→ **DIRECTIONS**:
Search each line below for "will", then return the lines where it appears.

→ **RECORDS SUPPLIED**:

=-=-=-=-=

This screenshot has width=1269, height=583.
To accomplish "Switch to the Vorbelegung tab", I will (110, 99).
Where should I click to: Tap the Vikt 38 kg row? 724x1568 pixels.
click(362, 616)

=-=-=-=-=

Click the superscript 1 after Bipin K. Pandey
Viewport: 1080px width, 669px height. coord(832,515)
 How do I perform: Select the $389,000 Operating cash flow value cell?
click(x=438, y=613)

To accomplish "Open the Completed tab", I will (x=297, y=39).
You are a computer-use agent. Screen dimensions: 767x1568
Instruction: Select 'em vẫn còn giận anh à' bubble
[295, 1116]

=-=-=-=-=

→ **RESPONSE TO THE EXERCISE**:
To accomplish "Switch to the Vorbelegung tab", I will (110, 99).
To accomplish "Open the Completed tab", I will (x=297, y=39).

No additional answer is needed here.